False friend Se è una guerra tra democrazie e tiranni, con chi gioca Trump?

Per il New York Times «Putin e gli ayatollah vogliono lo stesso tipo di mondo», ma è anche quello che sogna il capo della Casa Bianca,

Francesco Cundari 23 Giugno 2025linkiesta-it letura2’

scrive Francesco Cundari nella newsletter “La Linea”. Arriva tutte le mattine dal lunedì al venerdì più o meno alle sette

Ci sono molte buone ragioni per essere angosciati, e sinceramente anche per farsi prendere dal panico, di fronte ai rischi di un’escalation senza controllo in Medio Oriente, alle scelte imprevedibili di un narcisista capriccioso con spiccata tendenza alla megalomania ed evidente predilezione per il fascismo attualmente a capo di una superpotenza nucleare, al montare un po’ ovunque nel mondo della marea nazionalista, imperialista e autoritaria.

 

Una marea che certo non trova argini particolarmente robusti in un’Europa sempre più confusa e smarrita, in leadership democratiche sempre più deboli, per non parlare del diritto internazionale e delle organizzazioni che dovrebbero promuovere la cooperazione globale. Tanto meno, per quanto ci riguarda più direttamente, può rassicurarci lo stato pietoso della politica e del dibattito pubblico in Italia, testimoniato anche da piccoli segnali, come il fatto che per gran parte della nostra stampa Trump abbia dichiarato ieri di avere «obliterato» gli impianti nucleari iraniani, come fossero biglietti dell’autobus.
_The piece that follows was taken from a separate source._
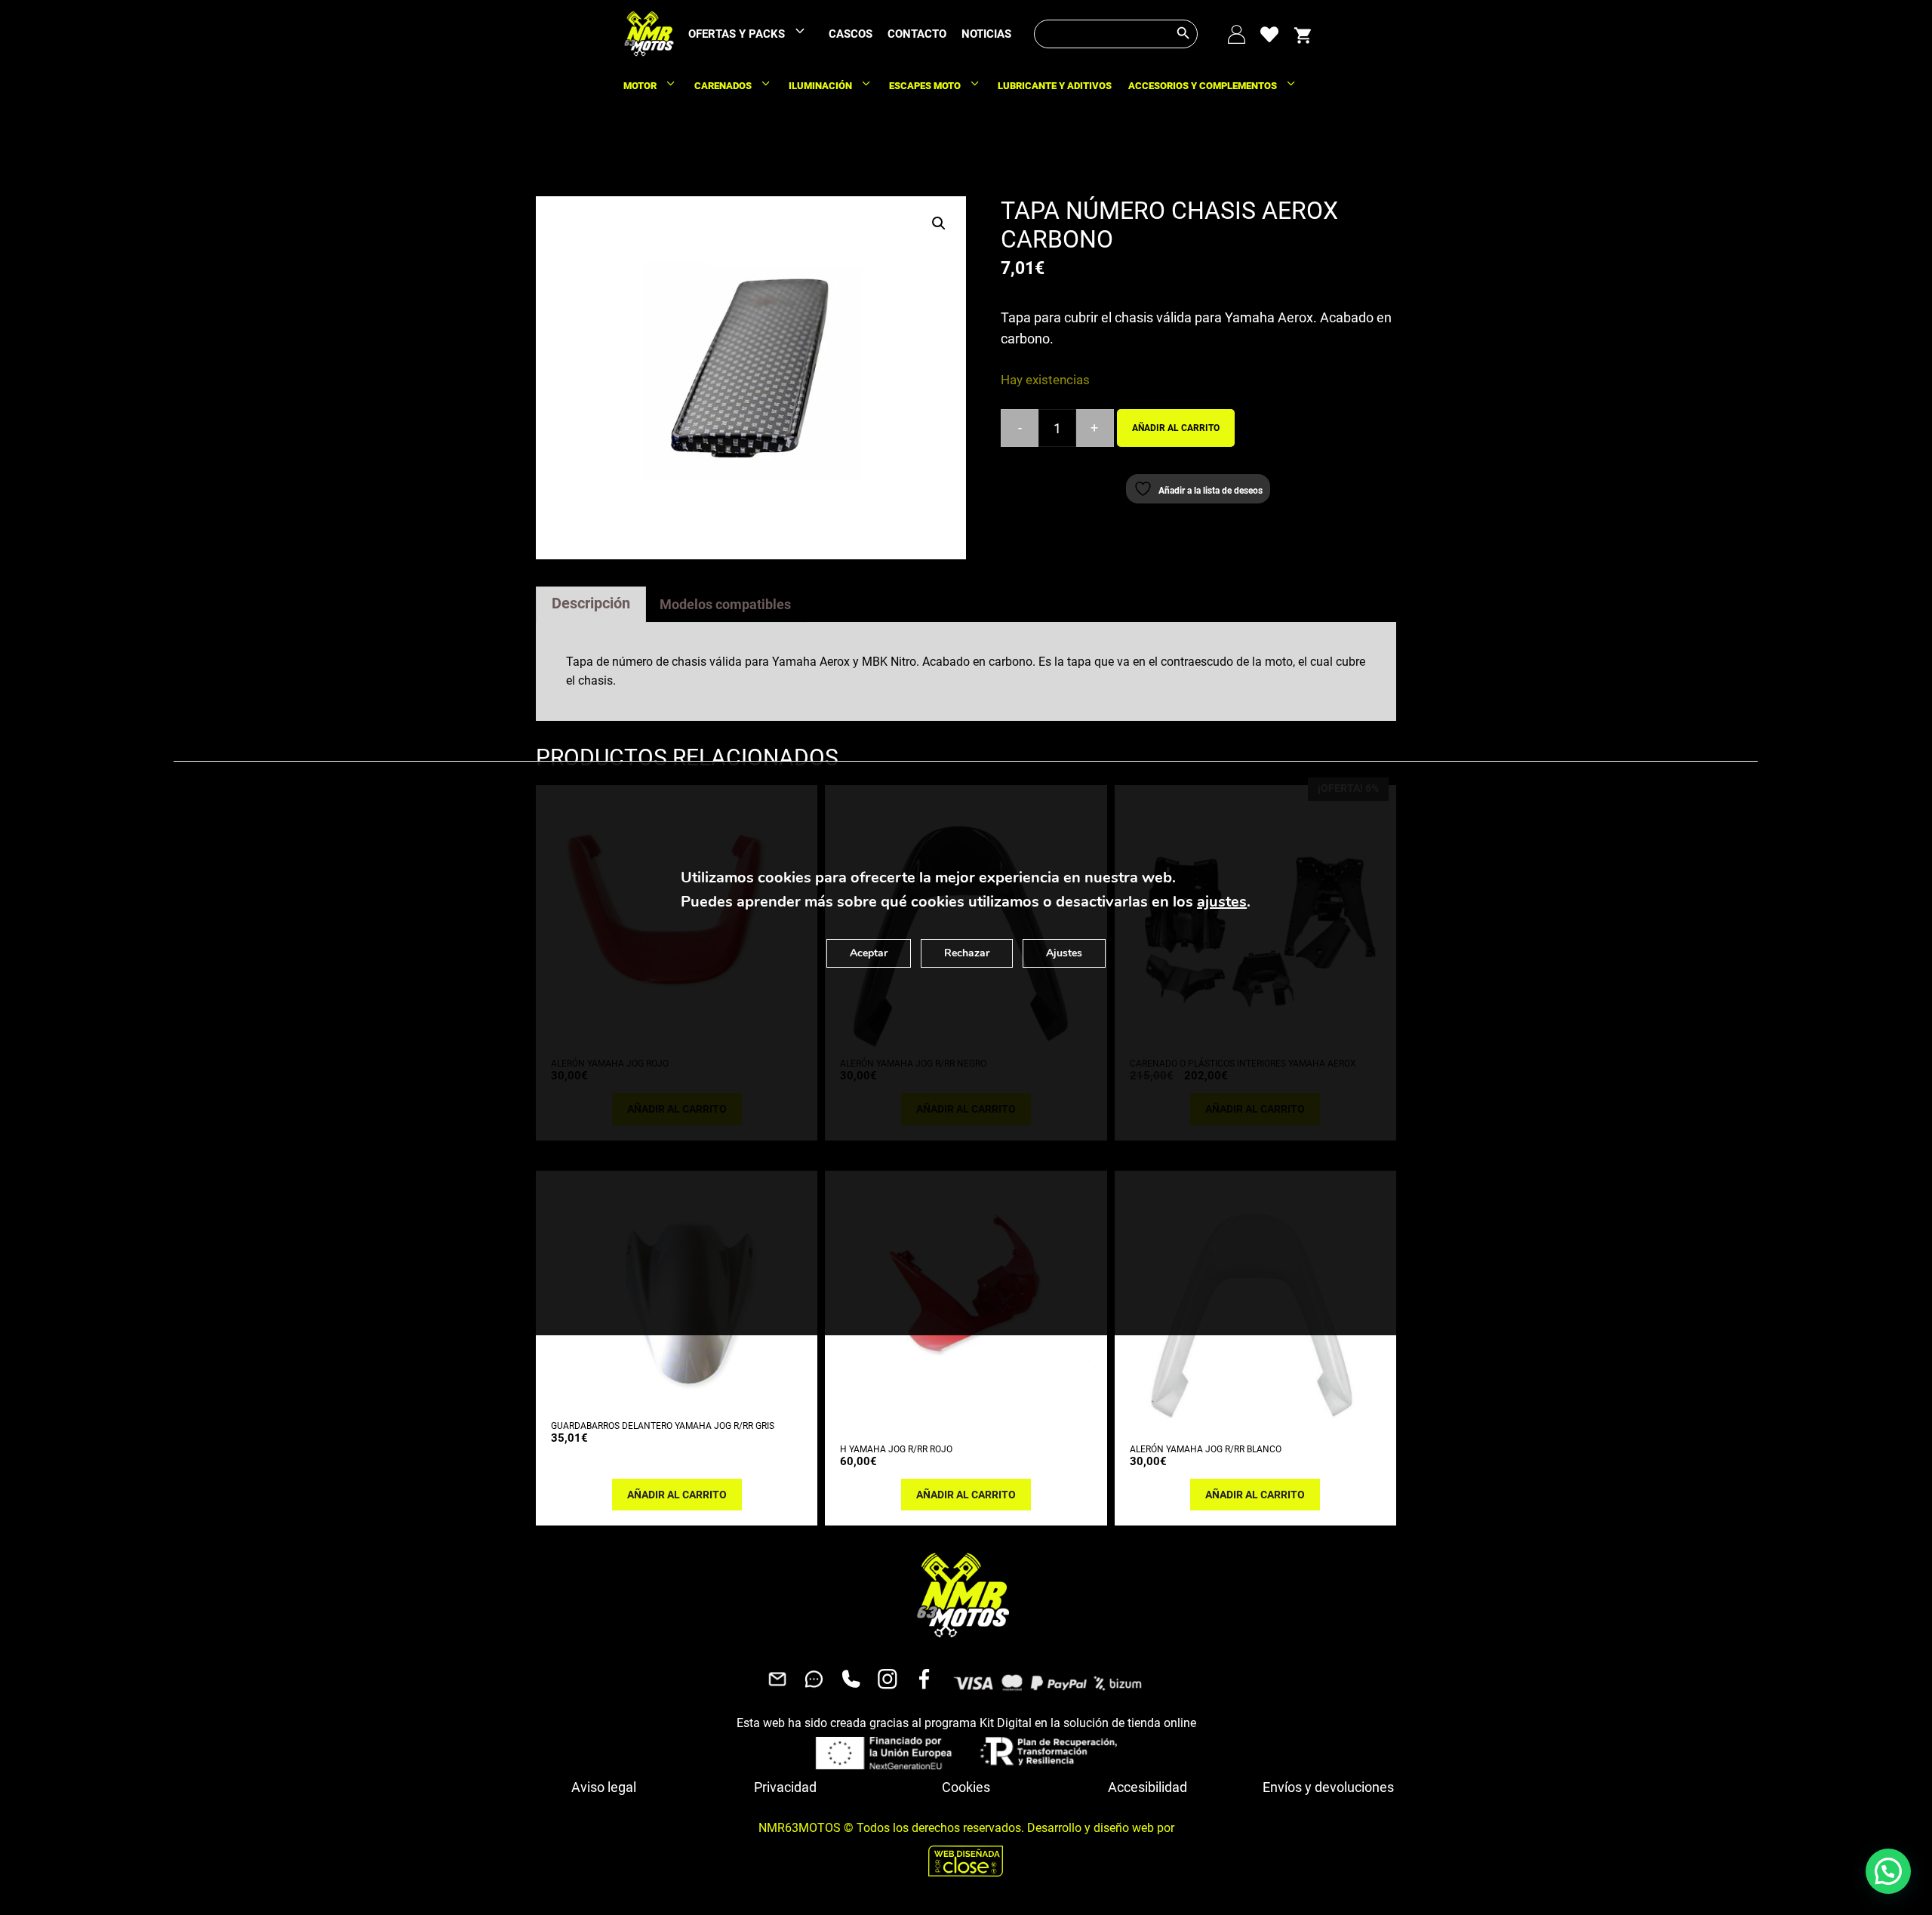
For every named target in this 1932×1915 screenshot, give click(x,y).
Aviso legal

Carlo Panella scrive su Linkiesta che Trump potrebbe avere fatto per una volta la scelta giusta, che l’Iran non è in condizione di provocare chissà quale escalation e che anzi nelle prossime settimane si potrebbero aprire delle crepe all’interno del regime. Christian Rocca è meno ottimista. «La storia recente – scrive nel suo editoriale – dimostra che le guerre, anche quelle ben congegnate militarmente, o sostenute da un pensiero strategico profondo o sulla carta considerate una passeggiata, non riescono quasi mai a raggiungere gli obiettivi».

Figurarsi una guerra scatenata da Trump semplicemente per paura di farsi rubare la scena da Benjamin Netanyahu. Eppure sul New York Times diversi commentatori non sospettabili di simpatie trumpiane elogiano la scelta del presidente. Thomas Friedman, ad esempio, rivendica il diritto di «lodare Trump senza mezzi termini per gli sforzi volti a ridurre la capacità dell’Iran di costruire bombe nucleari, come se non fosse impegnato in un pericoloso progetto autocratico in patria» e al tempo stesso di resistere con tutte le sue forze «alle mosse autocratiche di Trump in patria, come se non stesse affrontando l’autocrazia dell’Iran all’estero».

Per Friedman il sostegno a Israele nella guerra contro l’Iran ha lo stesso significato del sostegno all’Ucraina contro la Russia perché, al fondo, si tratta della stessa guerra: «Putin e gli ayatollah vogliono lo stesso tipo di mondo. Un mondo sicuro per l’autocrazia, sicuro per la teocrazia, sicuro per la loro corruzione; un mondo al riparo dal vento delle libertà personali, dello Stato di diritto, della libera stampa».

Il problema è che queste sono esattamente le caratteristiche che Trump non solo ammira, ma desidera e cerca in ogni modo di importare negli Stati Uniti.

Una passione che lo accomuna a Benjamin Netanyahu, il quale sta facendo altrettanto in Israele, e a Viktor Orbán, che in Ungheria si è inoltrato da tempo, e con successo, lungo questa strada, e infatti è per entrambi il più caro degli alleati, per non dire un modello. Friedman si domanda se Trump capisca da quale parte di questo scontro globale tra democrazia e autocrazia stia Putin. Io mi domando piuttosto se tutti noi siamo sicuri di sapere da che parte stiano Netanyahu, lo stesso Trump, Orbán e tutti i loro ammiratori della galassia populista e sovranista occidentale, a cominciare da Giorgia Meloni.